The memorable scene about Lawrence's character comes at the very beginning when Lawrence does a trick for his soldier comrades in Cairo. He lights a match and then moves his fingers up the lighted match slowly until they finally put out the flame in a small puff of smoke.

"You'll do that once too often, you're only flesh and blood!" protests one soldier.

A bit later, as he is about to leave a second soldier tries the match trick that Lawrence had done, and as he glides his fingers up the match he screams in pain and throws the match down.

"Ouch.. it bloody well hurts."

"Of course it does" says Lawrence.

"Well, what's the trick then?" says the soldier.

"The trick, William Potter, is NOT MINDING that it hurts."

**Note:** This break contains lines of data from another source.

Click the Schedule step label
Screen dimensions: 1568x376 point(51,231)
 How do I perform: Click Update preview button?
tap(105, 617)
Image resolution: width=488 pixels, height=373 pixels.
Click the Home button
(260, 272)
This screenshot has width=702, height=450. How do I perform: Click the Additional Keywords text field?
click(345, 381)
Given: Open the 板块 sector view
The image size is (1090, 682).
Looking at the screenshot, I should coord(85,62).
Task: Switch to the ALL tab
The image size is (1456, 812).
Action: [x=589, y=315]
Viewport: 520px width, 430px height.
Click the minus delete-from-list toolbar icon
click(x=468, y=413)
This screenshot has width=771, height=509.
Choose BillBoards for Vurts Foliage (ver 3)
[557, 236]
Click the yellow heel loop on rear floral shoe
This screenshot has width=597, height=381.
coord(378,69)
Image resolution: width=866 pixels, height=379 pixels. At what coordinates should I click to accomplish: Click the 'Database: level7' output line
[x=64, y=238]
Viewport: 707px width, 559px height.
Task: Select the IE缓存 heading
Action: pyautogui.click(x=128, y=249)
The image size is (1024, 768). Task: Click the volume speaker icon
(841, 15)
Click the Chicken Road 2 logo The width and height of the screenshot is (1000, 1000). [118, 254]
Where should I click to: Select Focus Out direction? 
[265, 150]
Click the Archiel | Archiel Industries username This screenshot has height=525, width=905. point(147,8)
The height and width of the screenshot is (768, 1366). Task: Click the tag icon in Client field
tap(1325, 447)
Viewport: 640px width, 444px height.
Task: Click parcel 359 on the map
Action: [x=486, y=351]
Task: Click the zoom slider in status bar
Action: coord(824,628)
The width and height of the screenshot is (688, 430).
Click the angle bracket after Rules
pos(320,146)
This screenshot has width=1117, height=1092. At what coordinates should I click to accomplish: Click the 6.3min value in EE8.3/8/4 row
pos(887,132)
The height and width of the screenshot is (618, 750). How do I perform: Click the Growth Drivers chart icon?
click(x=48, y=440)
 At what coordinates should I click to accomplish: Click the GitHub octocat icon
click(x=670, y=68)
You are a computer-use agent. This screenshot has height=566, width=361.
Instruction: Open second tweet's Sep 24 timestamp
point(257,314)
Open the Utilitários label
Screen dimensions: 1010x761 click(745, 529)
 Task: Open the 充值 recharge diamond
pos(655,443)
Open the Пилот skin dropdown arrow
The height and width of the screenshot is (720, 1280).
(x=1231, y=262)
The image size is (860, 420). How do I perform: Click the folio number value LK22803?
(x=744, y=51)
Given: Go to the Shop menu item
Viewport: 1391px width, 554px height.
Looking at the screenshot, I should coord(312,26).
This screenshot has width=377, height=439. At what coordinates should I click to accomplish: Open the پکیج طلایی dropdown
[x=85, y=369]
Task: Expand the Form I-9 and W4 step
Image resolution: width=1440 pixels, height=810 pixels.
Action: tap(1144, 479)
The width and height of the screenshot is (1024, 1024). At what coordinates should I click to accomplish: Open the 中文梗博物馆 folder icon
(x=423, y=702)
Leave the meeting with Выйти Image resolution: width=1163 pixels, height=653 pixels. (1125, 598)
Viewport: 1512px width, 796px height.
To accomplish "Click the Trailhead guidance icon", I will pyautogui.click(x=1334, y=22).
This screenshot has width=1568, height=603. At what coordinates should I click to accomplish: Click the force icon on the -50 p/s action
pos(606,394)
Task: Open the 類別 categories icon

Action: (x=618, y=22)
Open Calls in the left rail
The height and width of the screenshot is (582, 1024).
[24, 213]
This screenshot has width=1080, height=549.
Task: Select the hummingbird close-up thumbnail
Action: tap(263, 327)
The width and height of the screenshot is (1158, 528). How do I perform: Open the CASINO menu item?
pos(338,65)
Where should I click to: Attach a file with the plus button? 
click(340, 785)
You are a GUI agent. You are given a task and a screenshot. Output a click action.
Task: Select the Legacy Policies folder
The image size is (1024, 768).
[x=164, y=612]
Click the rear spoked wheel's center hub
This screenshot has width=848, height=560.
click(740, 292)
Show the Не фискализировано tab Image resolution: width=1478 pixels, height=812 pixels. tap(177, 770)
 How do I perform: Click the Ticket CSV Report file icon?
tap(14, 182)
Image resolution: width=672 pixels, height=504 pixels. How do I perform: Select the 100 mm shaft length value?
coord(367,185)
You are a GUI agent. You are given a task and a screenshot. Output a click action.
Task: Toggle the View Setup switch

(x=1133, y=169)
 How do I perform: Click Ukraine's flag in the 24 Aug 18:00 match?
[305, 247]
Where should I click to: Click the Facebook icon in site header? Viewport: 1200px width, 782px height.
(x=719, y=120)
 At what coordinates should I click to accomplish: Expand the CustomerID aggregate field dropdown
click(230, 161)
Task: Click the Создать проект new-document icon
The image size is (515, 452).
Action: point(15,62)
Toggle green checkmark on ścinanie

And that, sports fans, is a far better metaphor for what is happening now in Iraq than Dowd's quote, which actually highlights the personal moral ambivalence (as well as the later sexual ambivalence) of Lawrence himself.

For the fact is that no one is accusing President Bush, or Secy Rumsfeld or even Wolfowitz of being bloodthirsty or enjoying violence for its own sake, or for being morally ambivalent in any way. Or at least no one with even the smallest semblance of a brain is. Which undoubtedly leaves Miss Dowd out.


14 posted on 04/08/2003 8:27:06 PM PDT by UncleSamUSA (the land of the free and the home of the brave)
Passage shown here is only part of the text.